What you need to do:
Can you lay out the lines of the records as a Markdown table with the columns "Row" and "Record line," running from the line with "Task: Select the 02/05 date on x-axis" up to and including the last line of the records? Leave out blank lines and the pictures.

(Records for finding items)
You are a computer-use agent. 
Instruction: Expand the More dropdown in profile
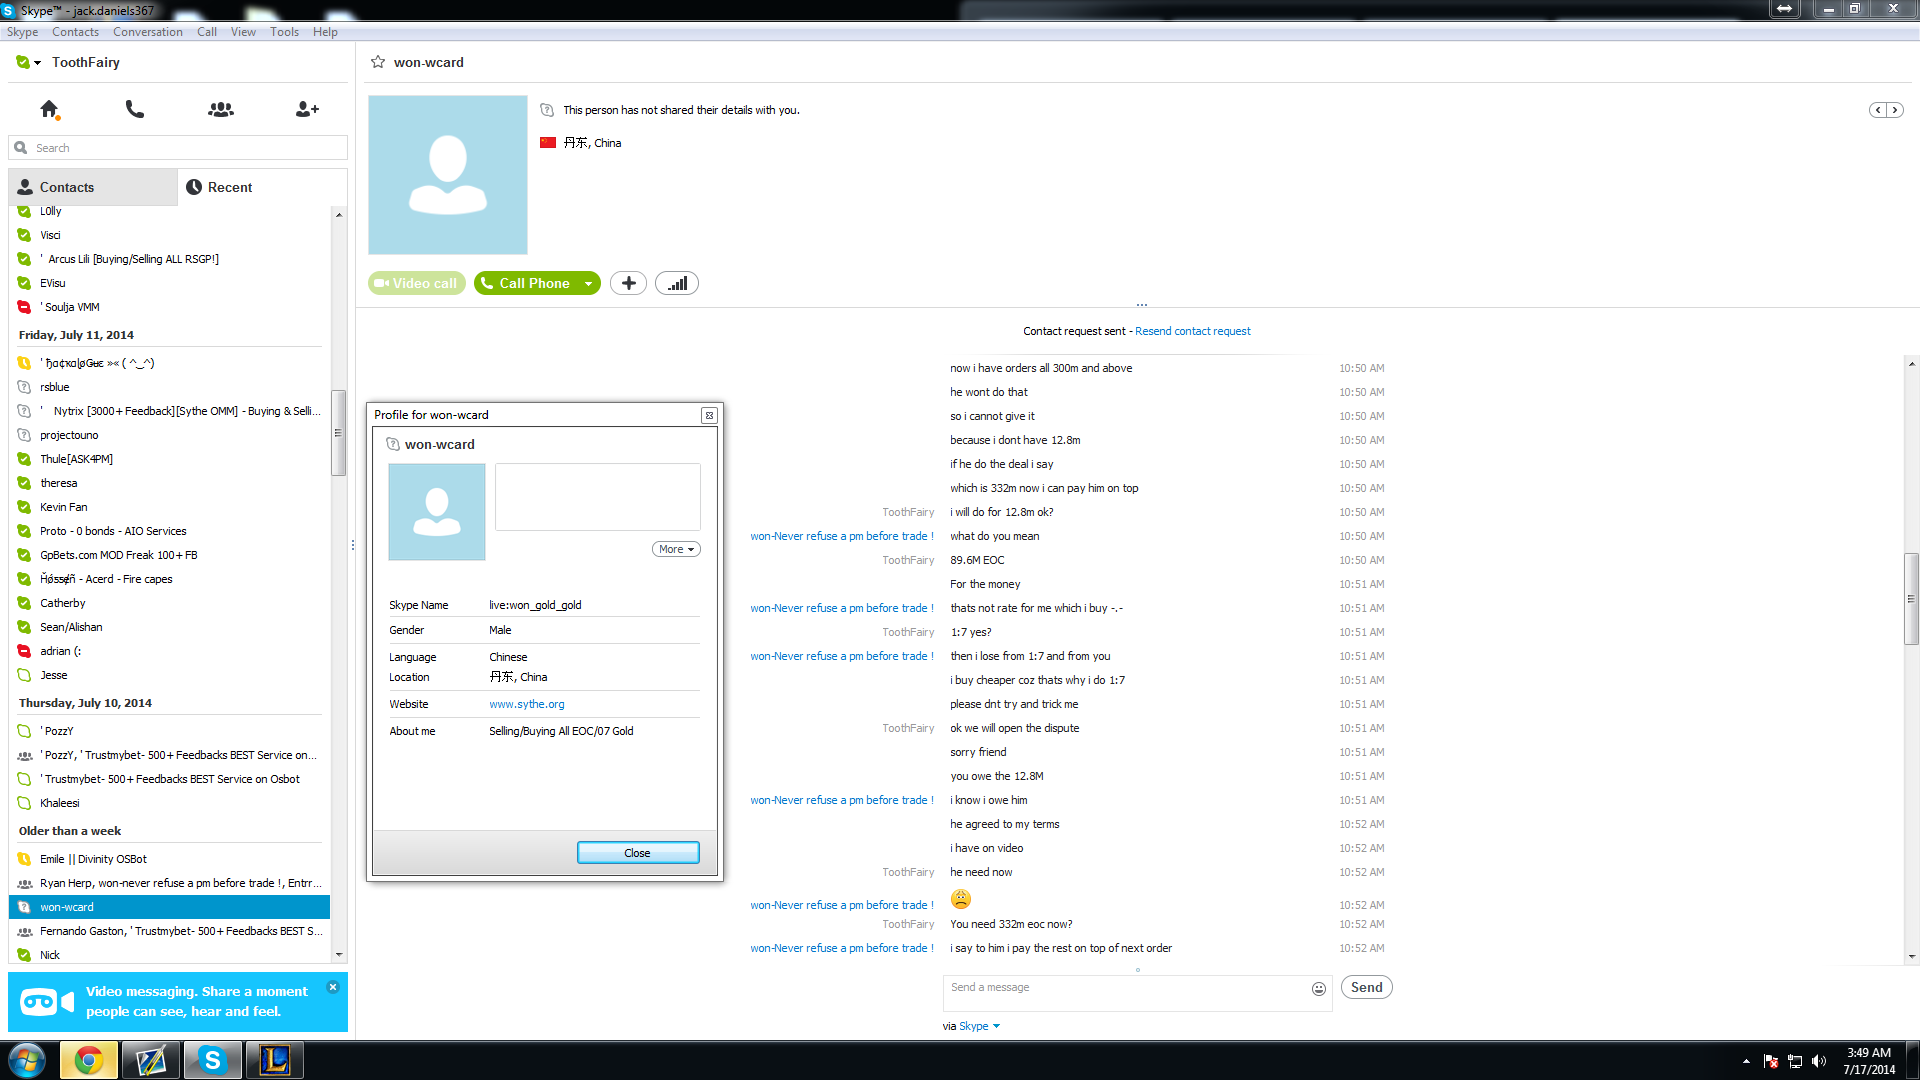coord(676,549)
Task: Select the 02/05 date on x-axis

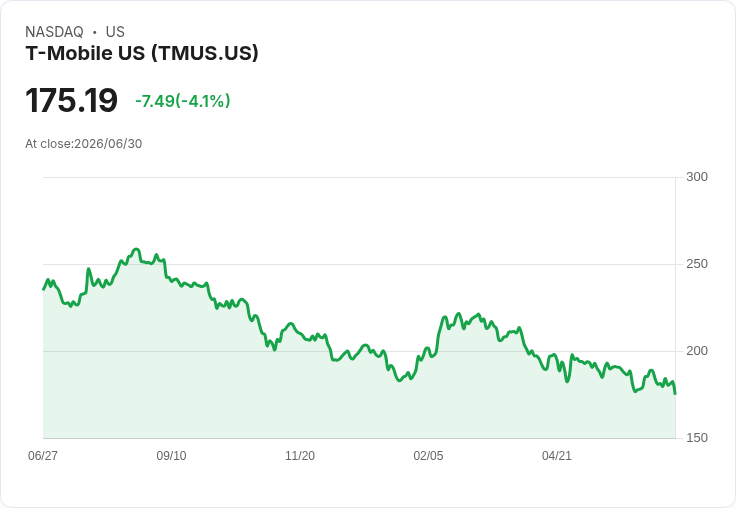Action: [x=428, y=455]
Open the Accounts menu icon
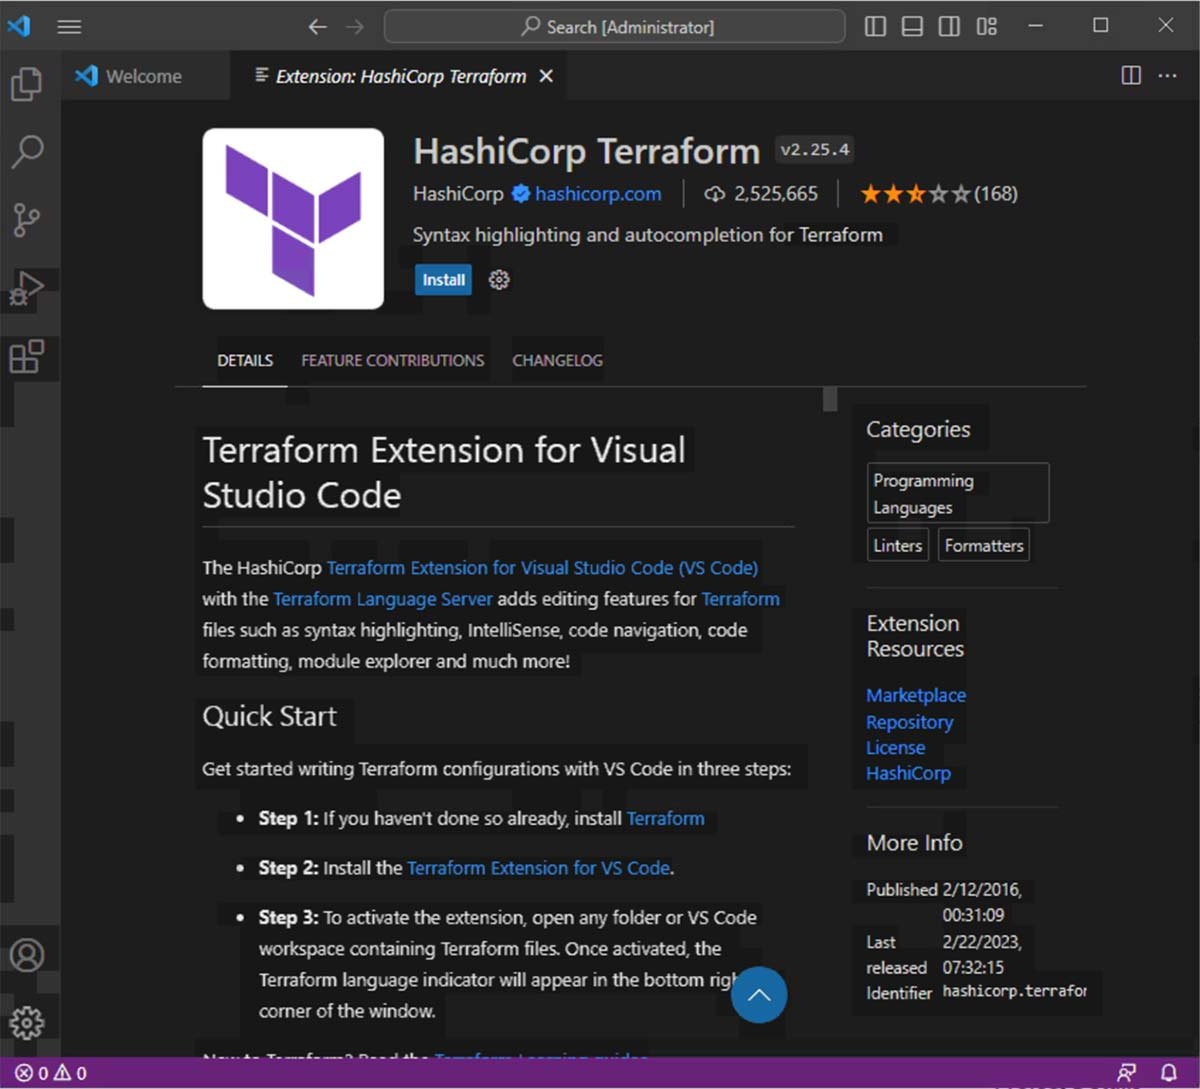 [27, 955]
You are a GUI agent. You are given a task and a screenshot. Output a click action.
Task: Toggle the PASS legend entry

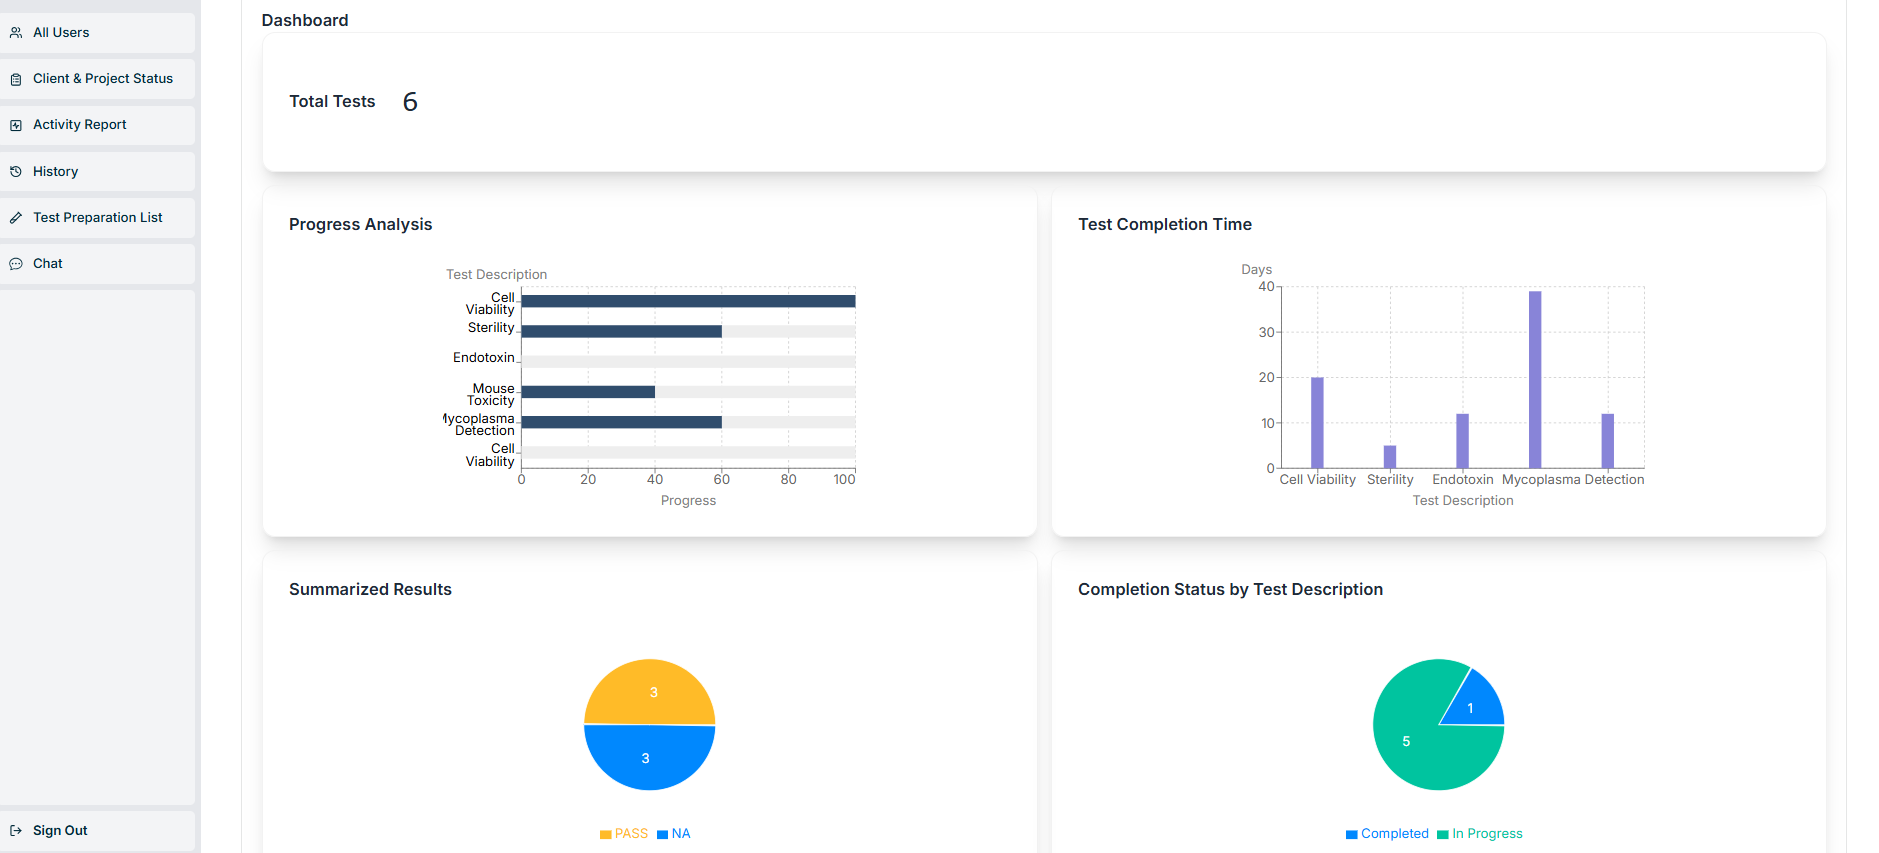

Response to this exercise:
| Row | Record line |
|---|---|
| 1 | Task: Select the 02/05 date on x-axis |
| 2 | Action: [x=428, y=455] |
| 3 | Open the Accounts menu icon |
| 4 |  [27, 955] |
| 5 | You are a GUI agent. You are given a task and a screenshot. Output a click action. |
| 6 | Task: Toggle the PASS legend entry |